> PROBLEM DETAILS: Exactly as written, retype the lines that run from the line holding "Task: Select the Your work document icon" through the end of the records below. Do not include pictures.

> INPUT FOR THIS TASK:

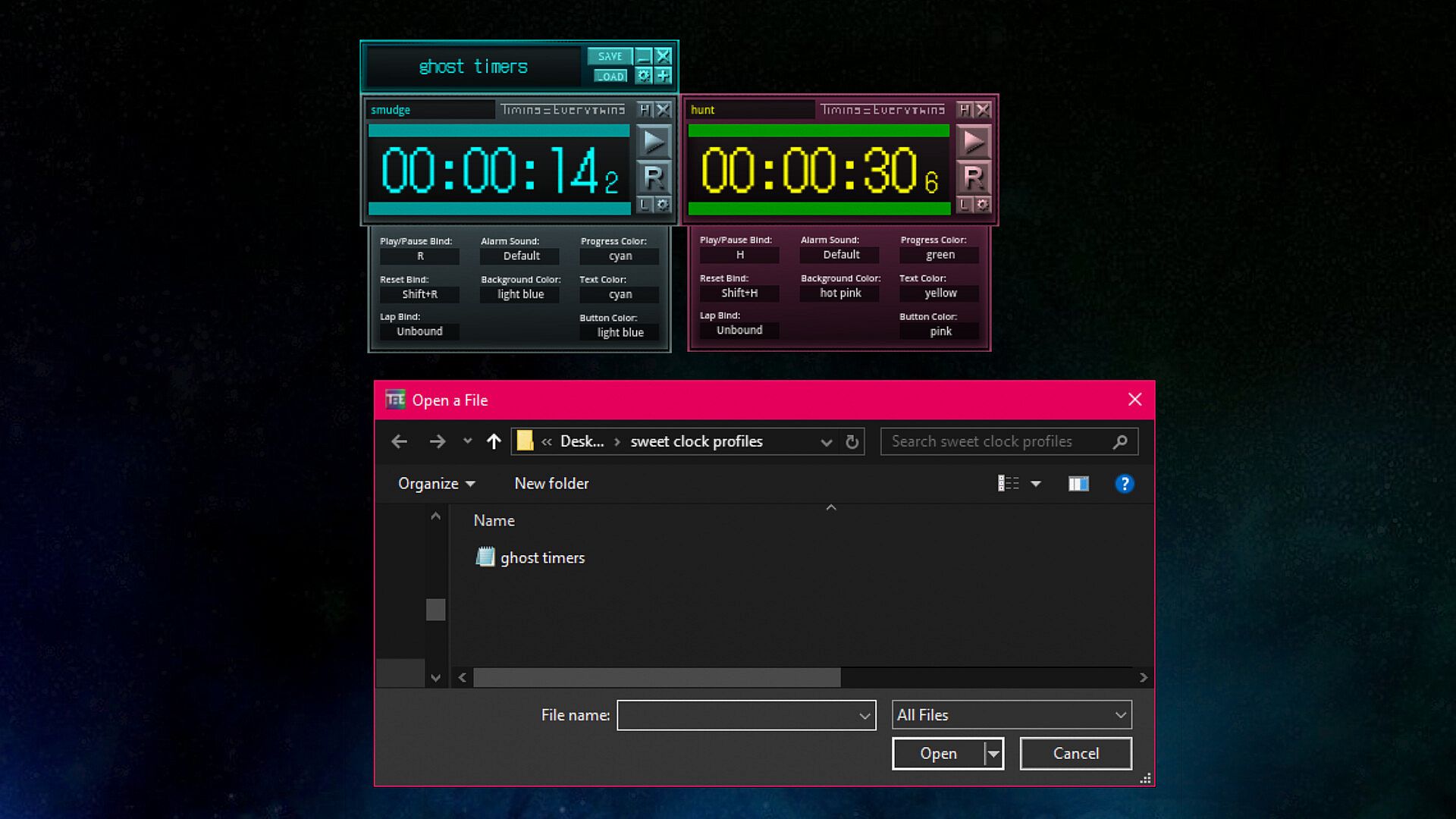1456x819 pixels.
Task: Refresh the sweet clock profiles folder
Action: 852,441
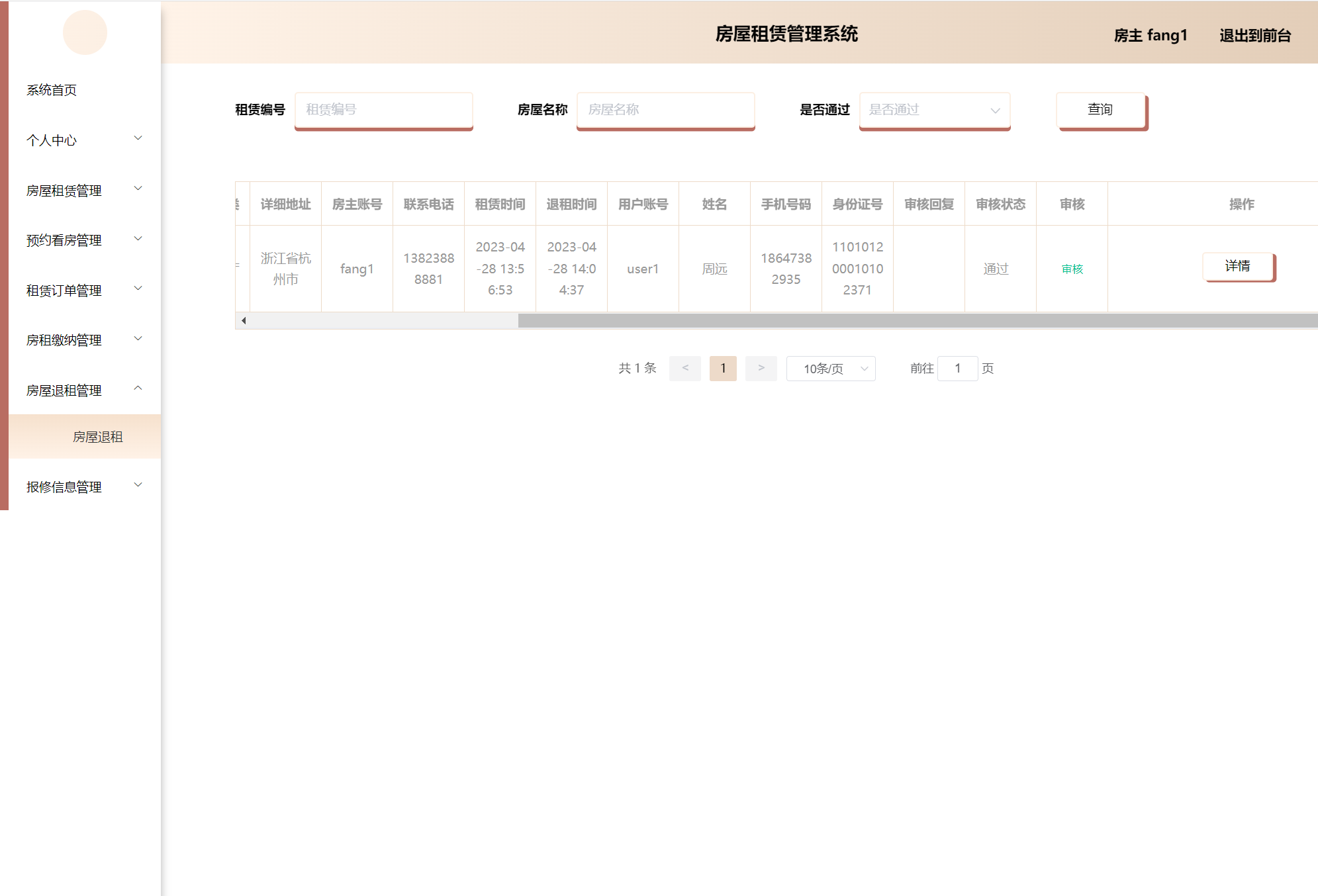Viewport: 1318px width, 896px height.
Task: Open the 10条/页 page size dropdown
Action: tap(830, 369)
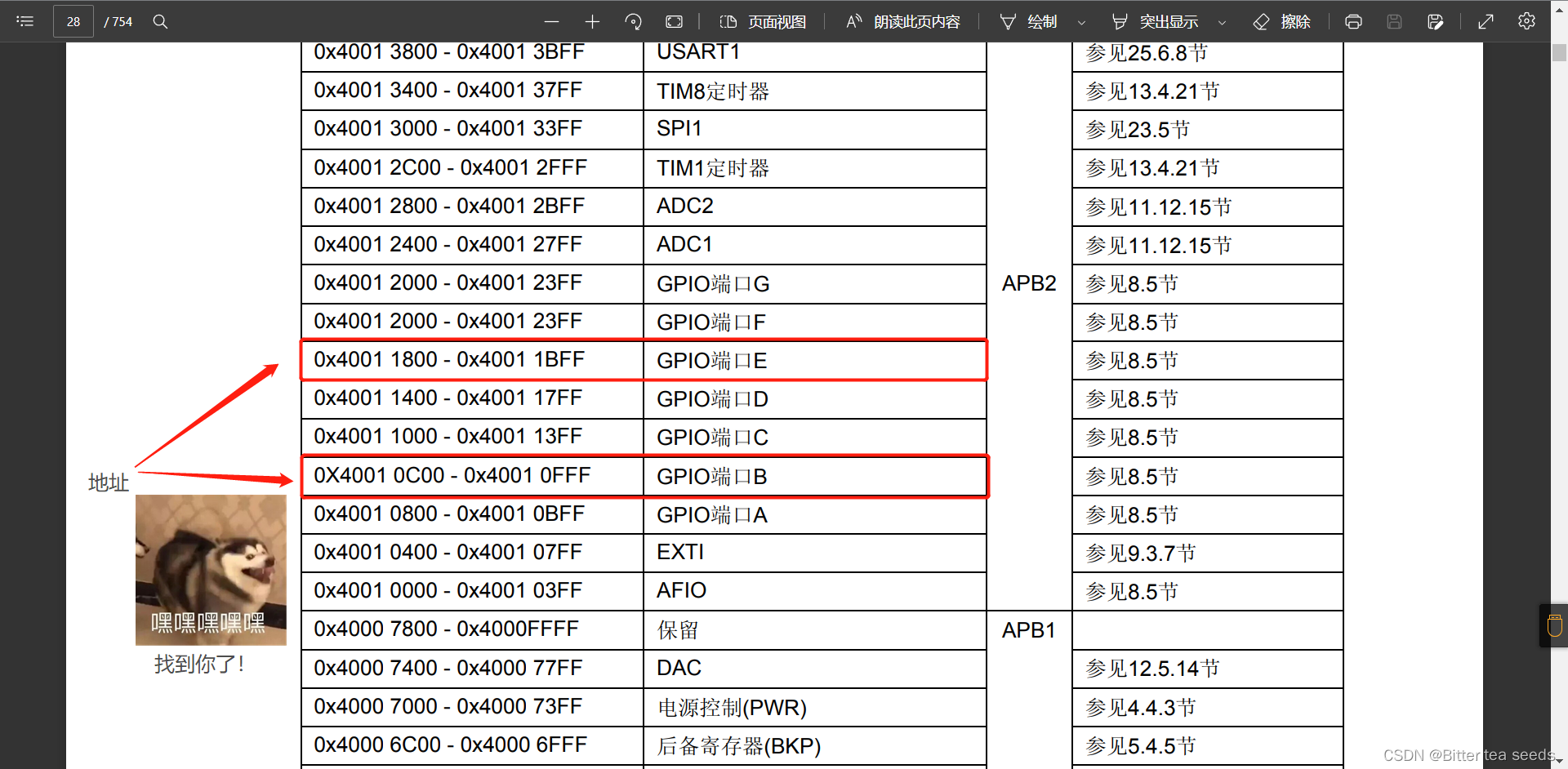Fit the page to the window
This screenshot has height=769, width=1568.
[x=674, y=21]
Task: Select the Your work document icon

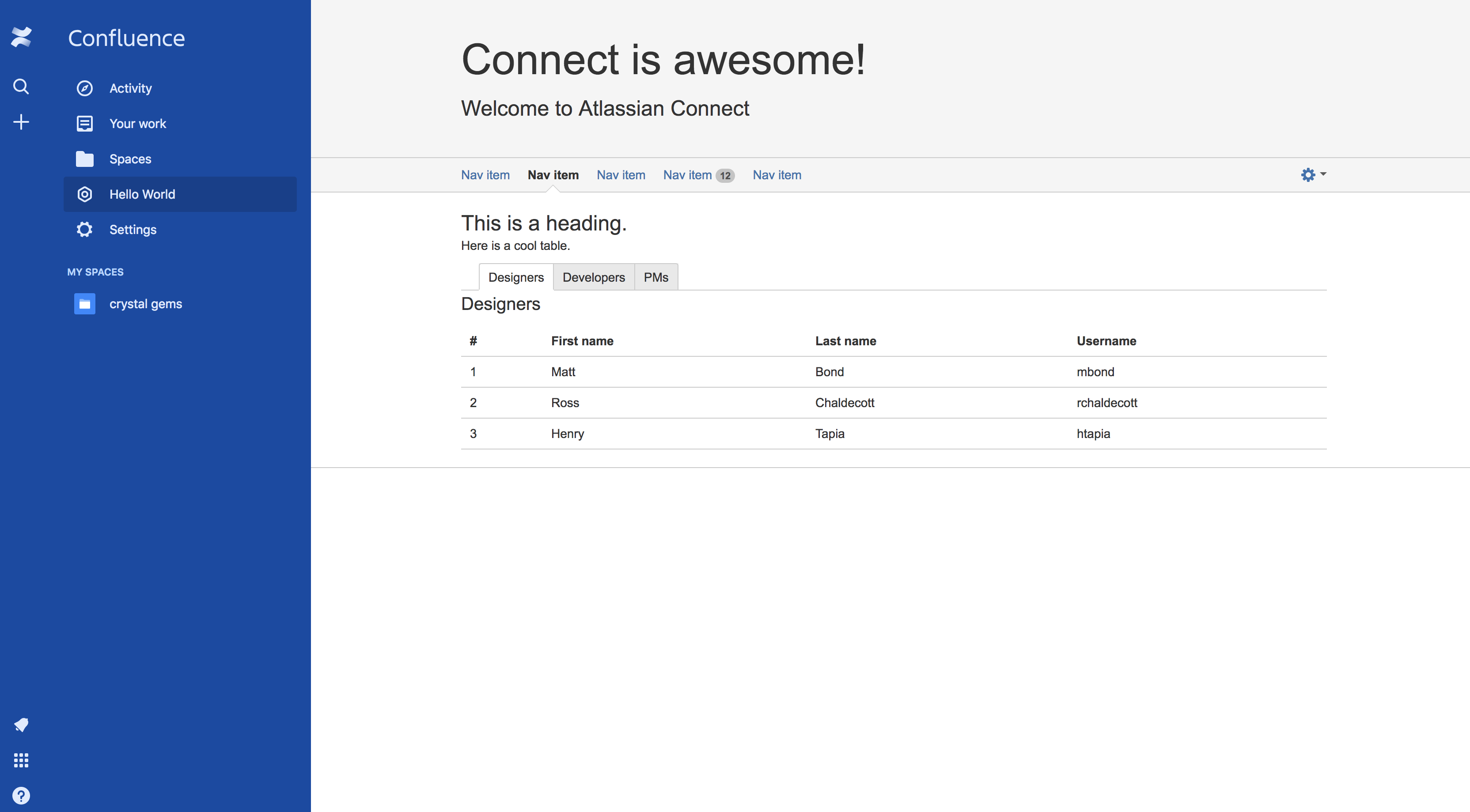Action: 84,123
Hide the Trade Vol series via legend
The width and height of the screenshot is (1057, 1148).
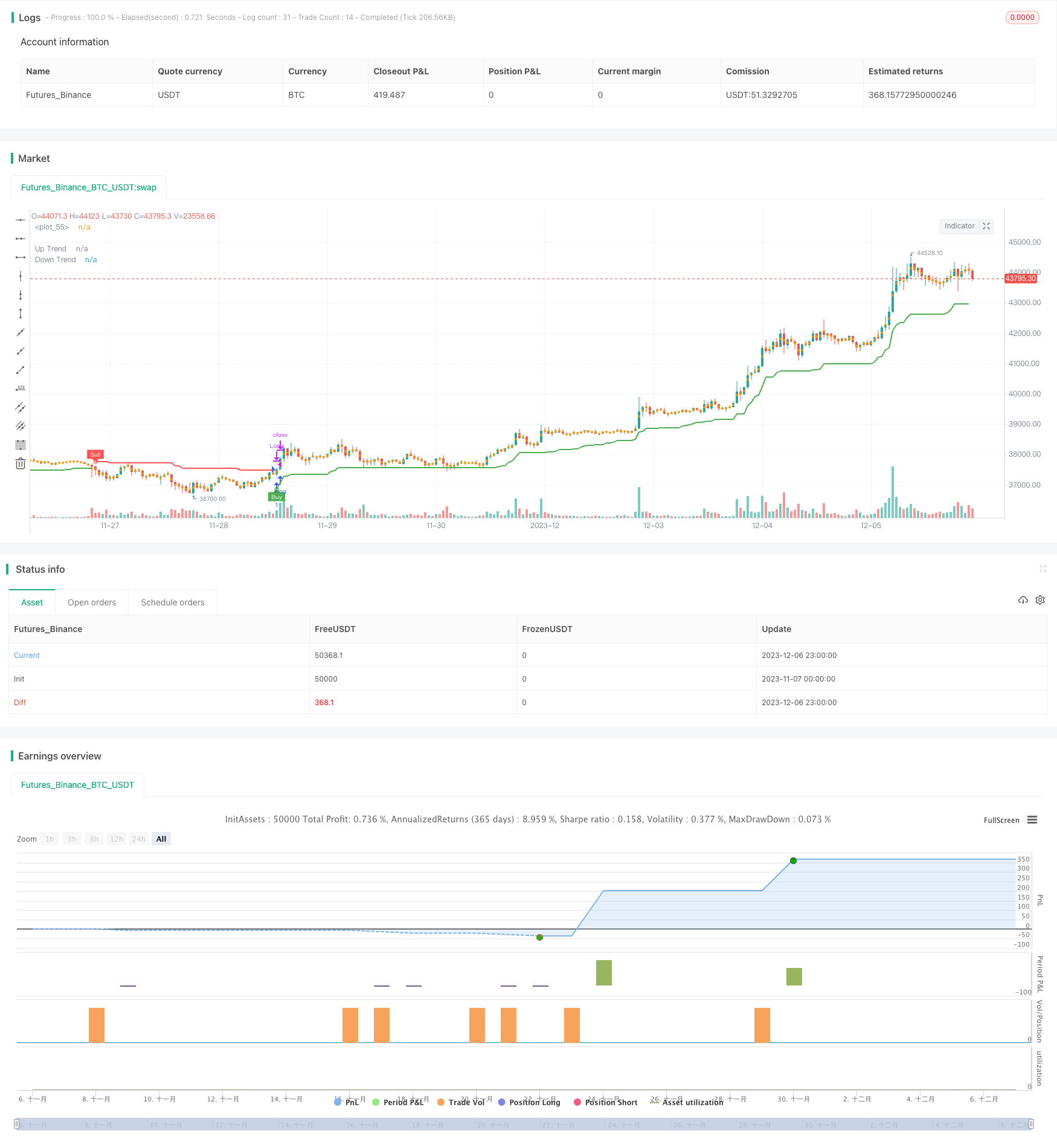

> EXPECTED ANSWER:
Task: Select the Your work document icon

Action: 84,123
Hide the Trade Vol series via legend
The width and height of the screenshot is (1057, 1148).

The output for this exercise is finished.